1) I've seen semi-transparent paper that can be applied to the glass. It would let in light, but you wouldn't see the brick wall.

2) You could mount small shades or blinds to each window that would swing out when you open the casement, but you could roll up whenever you wanted to look at the brick wall. I'm not certain where you could find something like that.


----------



## AeR0 (Jan 18, 2010)

TxBuilder said:


> Do you use the window at all?





yes i do use the window.. it provides an excellent source for light and also a nice breeze when i want one.


----------



## AeR0 (Jan 18, 2010)

anyone seen any nice blinds or drapes or anything that would suit in a kitchen enviroment?


----------



## kok328 (Jan 18, 2010)

I have a setup similar to yours and install "top down/bottom up" blinds by Levlor.  I love them.


----------



## AeR0 (Jan 18, 2010)

kok328 said:


> I have a setup similar to yours and install "top down/bottom up" blinds by Levlor.  I love them.





could you link me?


----------



## bobtheblindguy (Jan 20, 2010)

A top down bottom up would be nice. You can maintain your privacy and still let light in. I'ld suggest the cordless, it's a much cleaner look. A silouette by Hunter Douglas mounted above the trim is another good option.You can maintain your view and privacy by day and get total privacy at night. It has a soft elegant look to it. No matter what you chose you will still have to contend with the crank handles. Looks like those are the type that collapse, which won't interfer as much. Both of these treatments are very light and easy to operate.


----------



## AeR0 (Jan 20, 2010)

thanks for the info bob...


could you post links to some pics to sort of show me the idea / thought you have in mind?


----------



## bobtheblindguy (Jan 21, 2010)

Here are 3 pics. First one is a cordless cellular shade. Very nice shade . 2nd and 3rd pics are of a silhouette. In the pic the silhouette is on the left. As you can see in the 2nd pic the material can be tilted open to soften the light but still maintain your view. 3rd pic shows the silhouette in the closed position. Hope this helps.


----------



## frozenstar (Jan 22, 2010)

The 2nd and 3rd pic looks very nice Bob.


----------



## Nestor_Kelebay (Jan 22, 2010)

Depending on whether or not noise coming through that window is a problem, you might want to consider interior shutters.

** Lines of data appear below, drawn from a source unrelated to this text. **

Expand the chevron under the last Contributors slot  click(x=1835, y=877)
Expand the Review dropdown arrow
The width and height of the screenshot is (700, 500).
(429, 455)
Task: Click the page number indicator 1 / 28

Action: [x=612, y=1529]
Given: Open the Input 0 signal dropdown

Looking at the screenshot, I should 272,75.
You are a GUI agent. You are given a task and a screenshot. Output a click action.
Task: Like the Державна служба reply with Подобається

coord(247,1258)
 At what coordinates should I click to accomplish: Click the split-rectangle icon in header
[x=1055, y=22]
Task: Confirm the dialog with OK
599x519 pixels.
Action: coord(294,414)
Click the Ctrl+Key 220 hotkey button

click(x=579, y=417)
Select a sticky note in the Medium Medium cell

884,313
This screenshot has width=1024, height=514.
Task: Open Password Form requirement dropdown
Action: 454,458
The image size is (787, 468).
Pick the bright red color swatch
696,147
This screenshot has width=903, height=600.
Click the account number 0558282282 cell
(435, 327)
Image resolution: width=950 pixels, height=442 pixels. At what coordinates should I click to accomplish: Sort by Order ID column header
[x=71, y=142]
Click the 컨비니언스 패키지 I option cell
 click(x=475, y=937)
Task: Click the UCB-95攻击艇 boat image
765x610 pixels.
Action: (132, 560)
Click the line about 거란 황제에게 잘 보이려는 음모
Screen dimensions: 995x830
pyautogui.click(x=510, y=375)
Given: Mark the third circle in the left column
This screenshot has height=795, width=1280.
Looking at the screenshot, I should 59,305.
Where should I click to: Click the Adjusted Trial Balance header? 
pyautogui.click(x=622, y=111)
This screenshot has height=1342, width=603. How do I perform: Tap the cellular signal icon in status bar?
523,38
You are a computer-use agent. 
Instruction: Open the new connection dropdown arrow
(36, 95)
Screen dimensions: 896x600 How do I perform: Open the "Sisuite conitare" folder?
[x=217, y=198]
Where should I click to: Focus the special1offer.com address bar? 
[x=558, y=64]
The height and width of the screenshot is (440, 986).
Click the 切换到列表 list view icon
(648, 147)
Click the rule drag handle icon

Basically, the more mass you can put over that window opening, the more noise you can stop from getting into your house through that window opening.  2 or 3 panes of 6 mil glass just plain doesn't go very far when it comes to keeping noise out.  A pair of one inch thick laser engraved hardwood shutters would be very much more effective in that department.

(Keep that in mind for bedroom window treatments, maybe.)


----------



## granite-girl (Jan 22, 2010)

i'd suggest the silouette blinds also.  One on each window, then a nice valance at the top to soften the top edge.  The blinds are nice too, because they can be attached at the bottom & not swing around.   Especially over your stove - you don't want anything hanging down that low.


----------



## AeR0 (Jan 22, 2010)

granite-girl said:


> i'd suggest the silouette blinds also.  One on each window, then a nice valance at the top to soften the top edge.  The blinds are nice too, because they can be attached at the bottom & not swing around.   Especially over your stove - you don't want anything hanging down that low.



do you have any pics that you could show me or what you think would be a good idea?

the bottom up top down blinds wont work for me as you see in the pic someone else provided  they have mounted that inside the window where i have to mount above the window to the trim.


----------



## granite-girl (Jan 23, 2010)

What are you wanting to do with your window treatment ? 
Privacy ?
Protection from sun/glare ?
Purely decorative ?
What material are your windows?  Aluminum ? Wood ?
Are you sure something couldn't be attached just to the outside of your glass on the outside of the trim ?  It could be tricky because you have those window cranks right there.  Any blind you have even if you mount it to outside trim (which is fine to do )  will have to stop before the cranks- looks like.  I'd measure to bottom of trim , but stop them short of the cranks, otherwise they will stick out over them & not look right.  If you hane normal bottom up blinds- they can still be the silouette type,  thet would look fine mounted to the outside frame & then put a decorative valance over the top.  I'lll try to find some pics- then figure out how to post them.


----------



## granite-girl (Jan 23, 2010)

Here's a couple of sites to check out.  Look for valances.  Also I saw wood cornices on the Hunter Douglas site - those could look good, depending on the look you are trying to achieve.  I'd do everything in white to match your window.  Not your valance if you do that, a nice soft fabric to match other things in your kitchen.  

Here are the sites:    JCPenney : window : valances : custom valances

Country Woods Expos Wood Cornices - Hunter Douglas Window Treatments

Good Luck & Have Fun


----------